-- Your instructions --
Please copy the records exactly as they appear, with all pictures left out.

........

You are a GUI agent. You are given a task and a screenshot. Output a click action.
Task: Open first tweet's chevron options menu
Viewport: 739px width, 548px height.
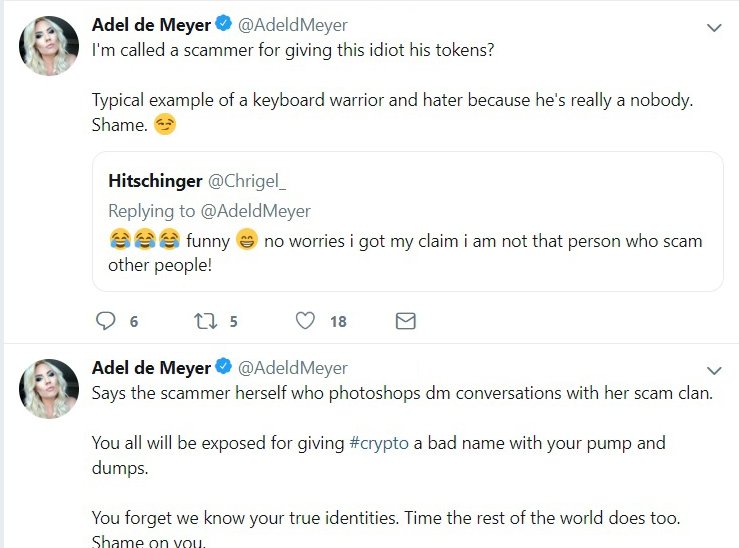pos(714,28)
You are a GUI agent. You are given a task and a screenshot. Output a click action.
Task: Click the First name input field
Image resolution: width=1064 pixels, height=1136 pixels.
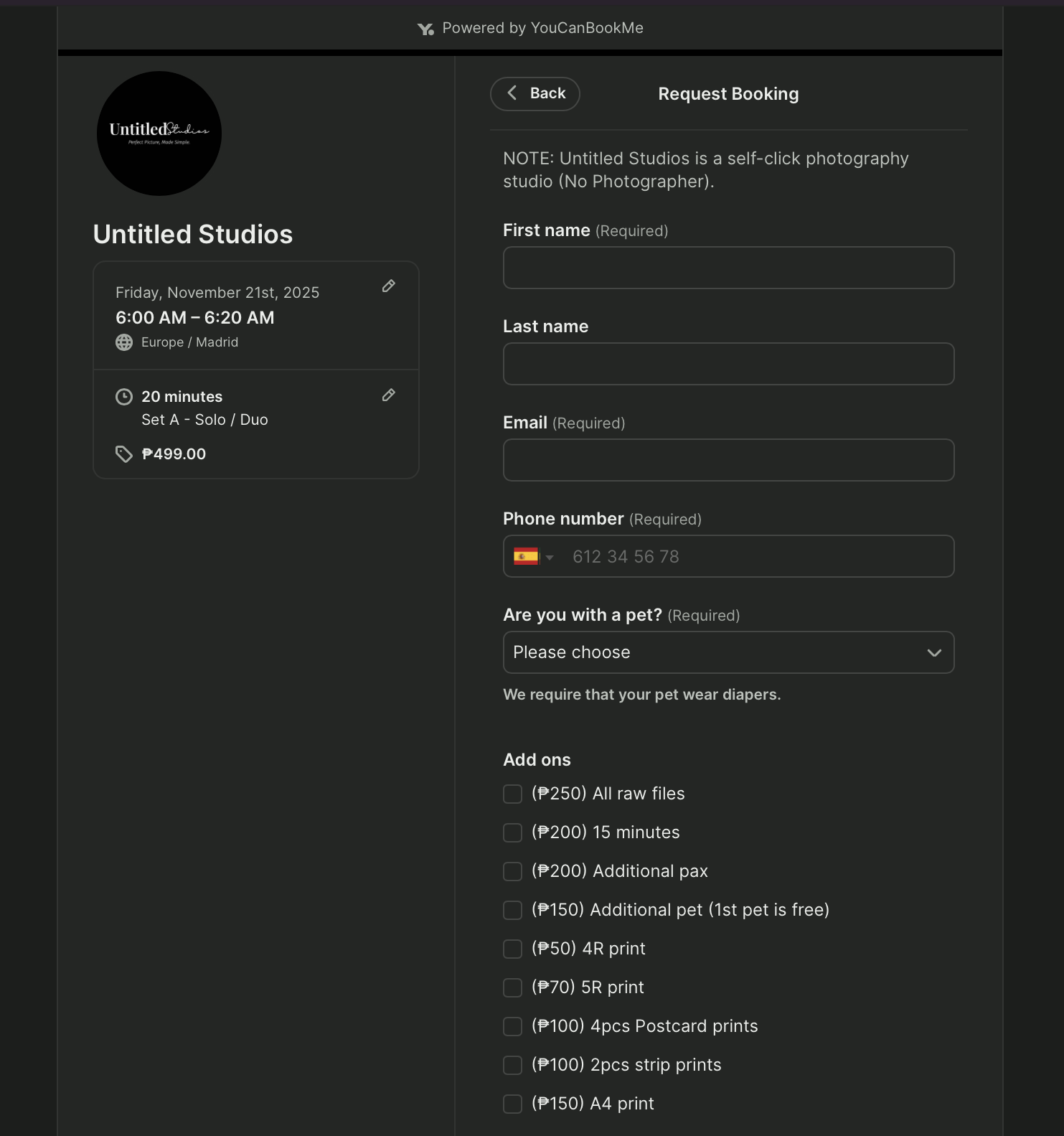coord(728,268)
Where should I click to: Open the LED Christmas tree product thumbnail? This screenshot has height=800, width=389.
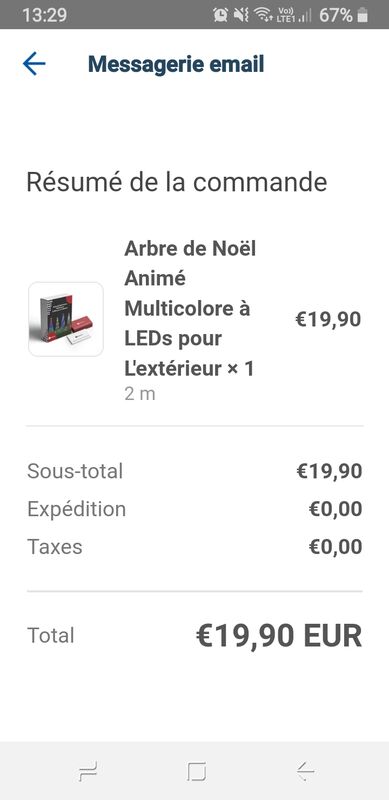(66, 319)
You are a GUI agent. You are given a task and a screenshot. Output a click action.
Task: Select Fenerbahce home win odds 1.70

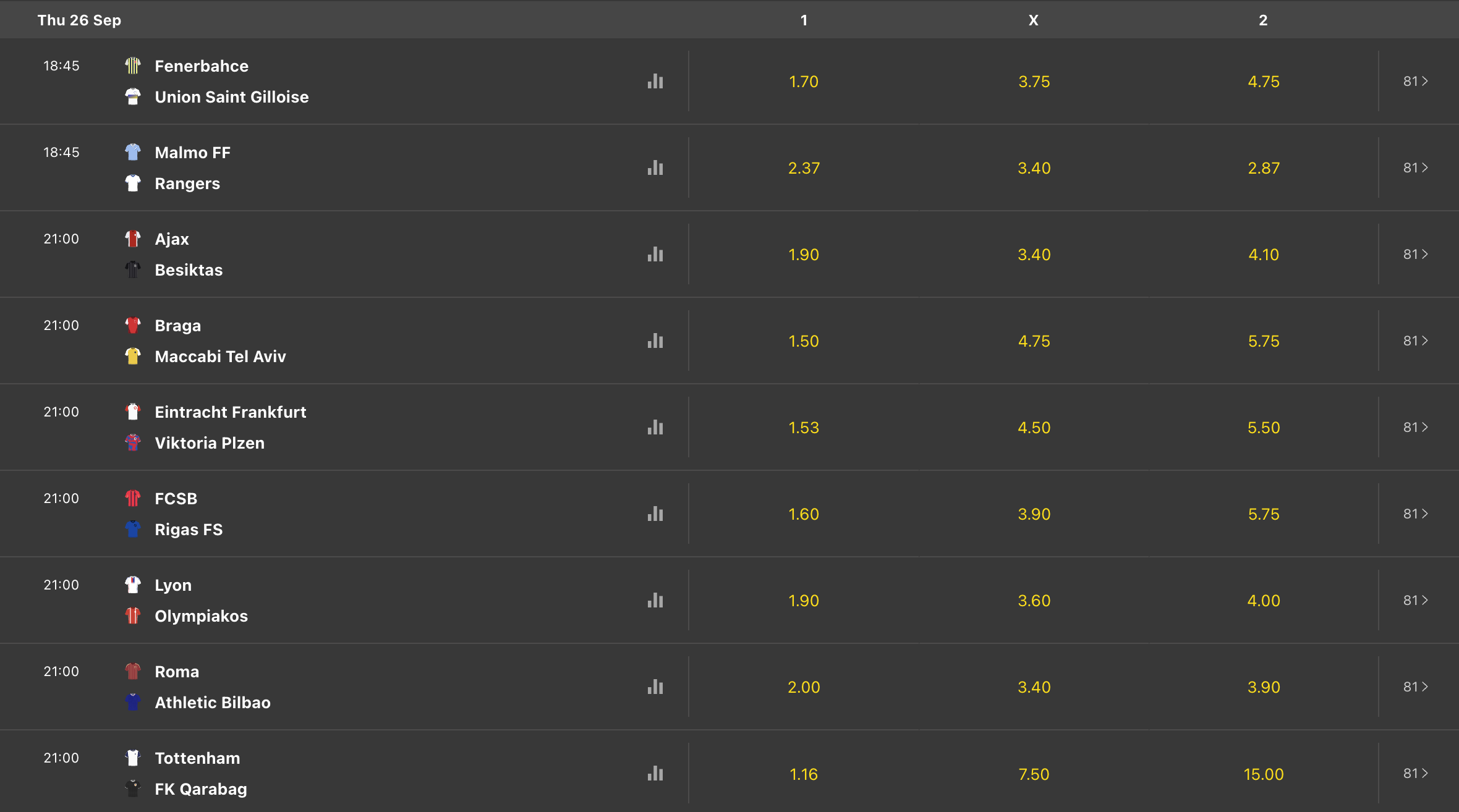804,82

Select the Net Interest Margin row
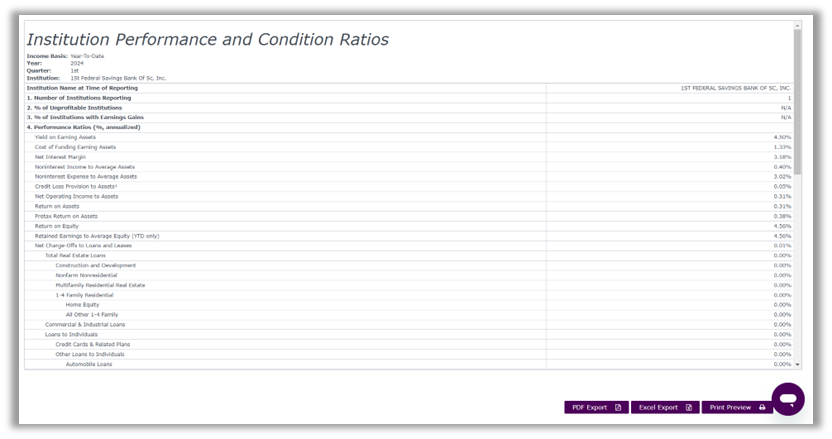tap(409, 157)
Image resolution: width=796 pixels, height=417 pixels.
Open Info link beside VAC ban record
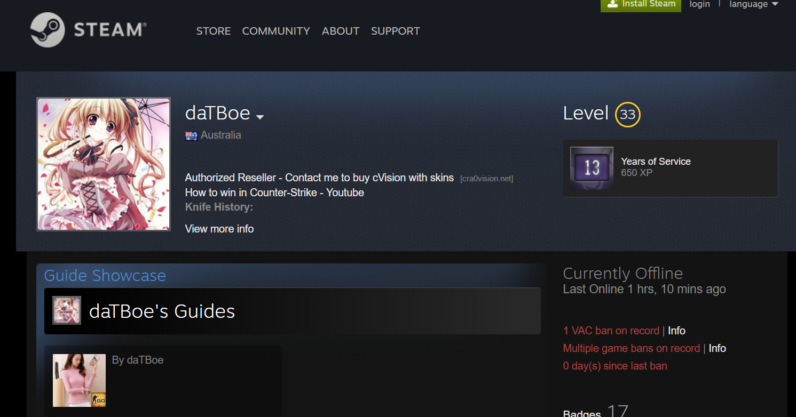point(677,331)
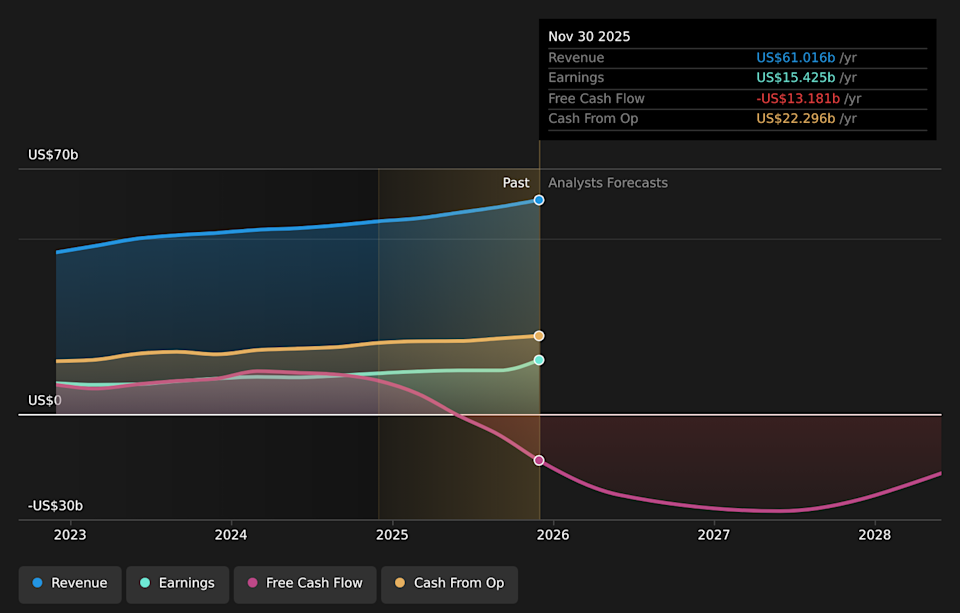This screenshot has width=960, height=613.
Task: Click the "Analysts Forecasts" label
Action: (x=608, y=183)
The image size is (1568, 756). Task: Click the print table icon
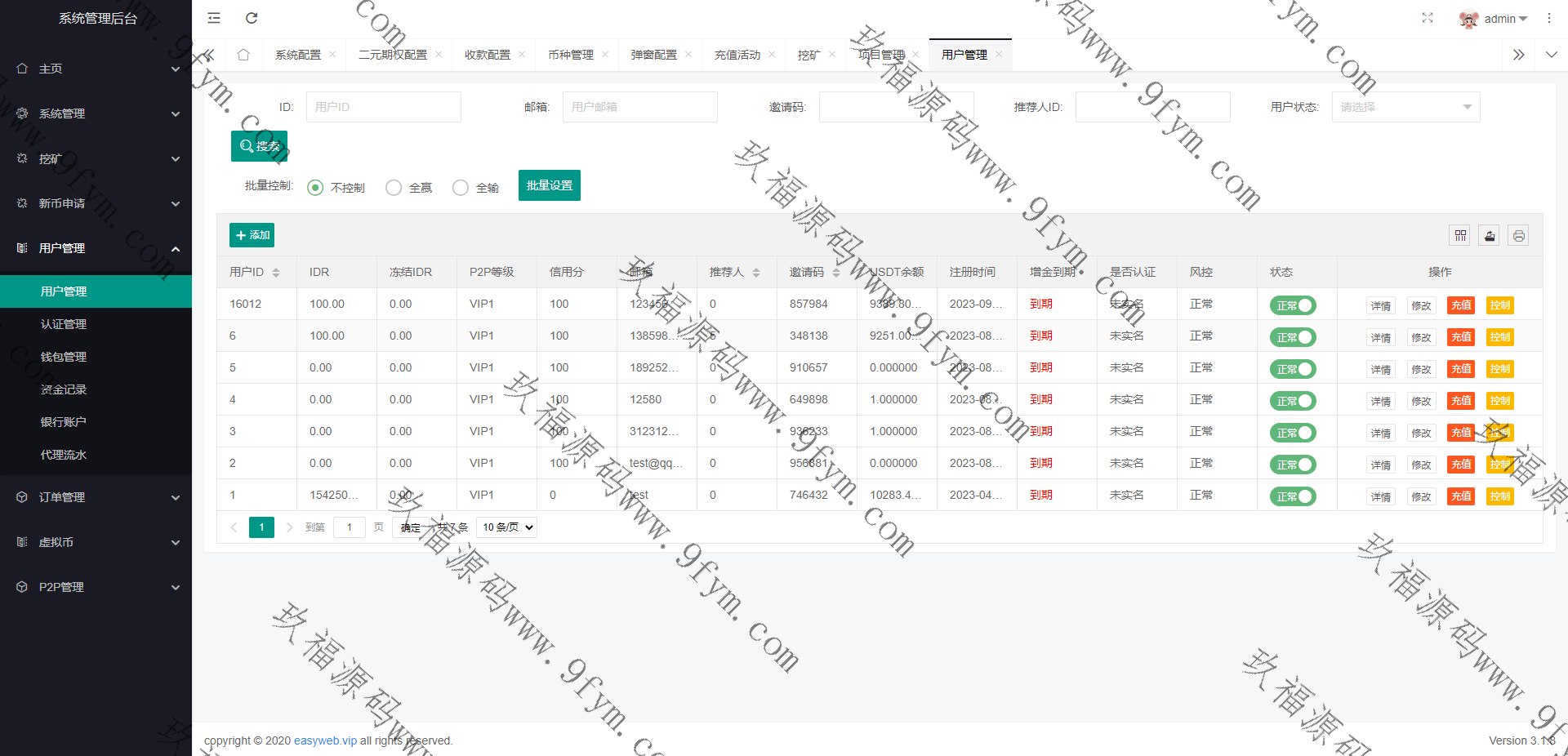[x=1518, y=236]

........

-- Result for this task --
You are a GUI agent. You are given a task and a screenshot. Output a click action.
Task: Open first tweet's chevron options menu
Viewport: 739px width, 548px height.
pos(714,28)
You are a GUI agent. You are given a task and a screenshot. Output a click action.
Task: Click the First name input field
Image resolution: width=1064 pixels, height=1136 pixels.
coord(728,268)
Where should I click to: Open the LED Christmas tree product thumbnail? This screenshot has height=800, width=389.
(66, 319)
You are a GUI agent. You are given a task and a screenshot. Output a click action.
Task: Select Fenerbahce home win odds 1.70

804,82

Select the Net Interest Margin row
tap(409, 157)
Image resolution: width=796 pixels, height=417 pixels.
Open Info link beside VAC ban record
point(677,331)
This screenshot has width=960, height=613.
Task: Click the "Analysts Forecasts" label
Action: (x=608, y=183)
The image size is (1568, 756). Task: Click the print table icon
[x=1518, y=236]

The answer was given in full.